You can run this demo like this and it will show the results in ./res/
:
python doc_demo.py
To be honest, DALIGenericIterator
does not implement the features described in the documentation. Especially these two parameters of it: fill_last_batch
and last_batch_padded
.
With the data set [1,2,3,4,5,6,7] and the batch size 2:
fill_last_batch |
last_batch_padded |
last batch | next iteration | realize |
---|---|---|---|---|
False | True | [7] | [1, 2] | × |
False | False | [7] | [2, 3] | √ |
True | True | [7, 7] | [1, 2] | × |
True | False | [7, 1] | [2, 3] | √ |
I also looked at the source code in github, and these two parameters did not achieve the claimed function.
ExternalInputIterator
also makes me confuse.
def __next__(self):
...
if self.i >= self.n:
raise StopIteration
for _ in range(self.batch_size):
...
self.i = (self.i + 1) % self.n
...
It never raise StopIteration
because self.i = (self.i + 1) % self.n
. This also makes it impossible to cooperate with the above functions DALIGenericIterator
. The next epoch will never start at the beginning.
It doesn't seem to be a problem when used on the training set, but it feels weird when used on the test set, because you don't know where it started, although it may not affect the final result.
Maybe it has to make some compromises for better compatibility with Python 2.x. But I hope that DALI can provide better design on this issue in the future.
Next is how to use DALI to read images and label from the CSV config file.
I use a different philosophy from PyTorch. I wrote about it in my blog.
You can run dali_csv.py
like this and it will also show the results in ./res/
:
python dali_csv.py
or provide some parameters:
CUDA_VISIBLE_DEVICES=3 python dali_csv.py -batch_size 2 -epochs 2
It has the following advantages:
- Using a csv file, you can easily separate the training set from the test set
- Provides the function of shuffle
- Can return multi-labels
- Read the complete dataset for each epoch
I highly recommend DALIGenericIterator(..., last_batch_padded=True/False, fill_last_batch=False)

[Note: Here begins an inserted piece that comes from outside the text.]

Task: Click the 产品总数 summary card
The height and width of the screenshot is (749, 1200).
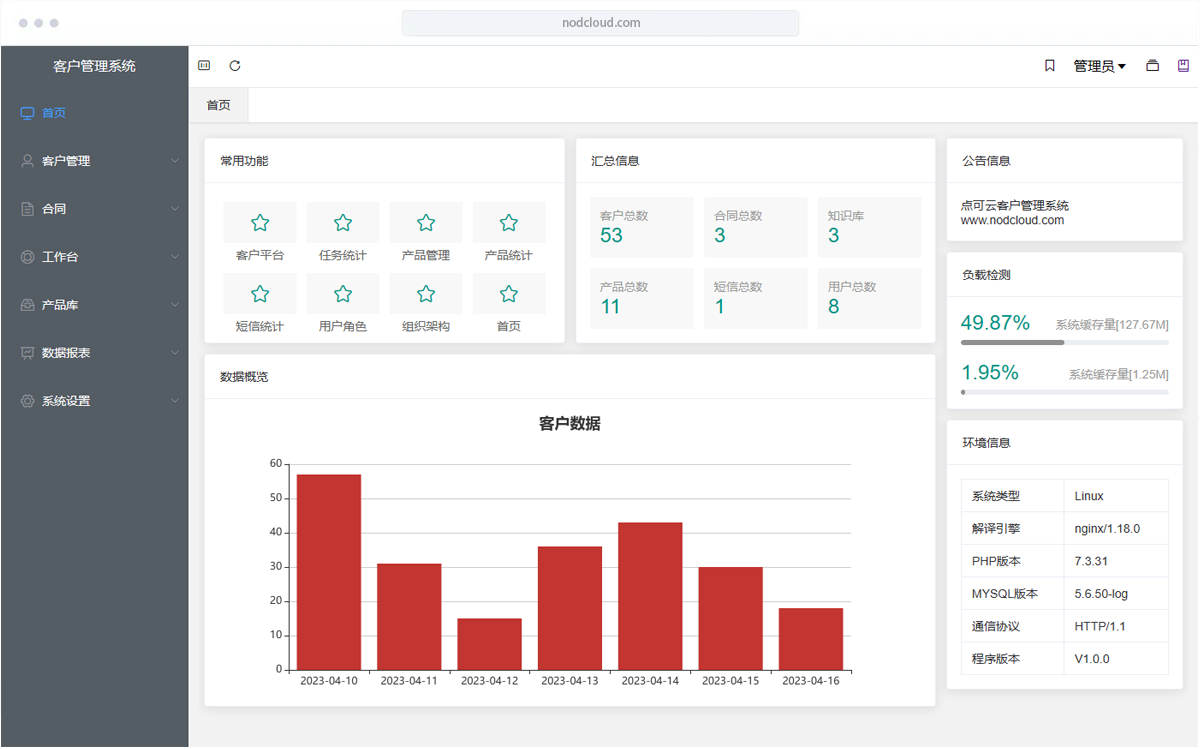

. It will always read the complete dataset for each epoch. ffill_last_batch=True
will make the last epoch have a lot of duplicate data or bring some other mistakes.
Because I made a few changes to the original structure, it most likely does not support Python 2.x. You can also easily merge the two files and use the original structure.
With Intel(R) Xeon(R) CPU E5-2650 v4, 1 TITAN Xp GPU, I compared the speed of these three situations using the KonIQ-10K dataset which has 10,073 images.
4 threads | 8 threads | 16 threads | |
---|---|---|---|
PyTorch dataloader | 165.55s(62.66imgs/s) | 96.07s(107.97imgs/s) | 53.75s(192.99imgs/s) |
DALI ops.FileReader | 45.92s(225.89imgs/s) | 24.76s(418.98imgs/s) | 15.39s(673.96imgs/s) |
DALI CSV loader | 44.71s(225.30imgs/s) | 24.77s(406.62imgs/s) | 14.82s(679.72imgs/s) |
Although the server I used is always busy and all data is stored on disk, it still shows very promising speed.
This repo was inspired by tanglang96.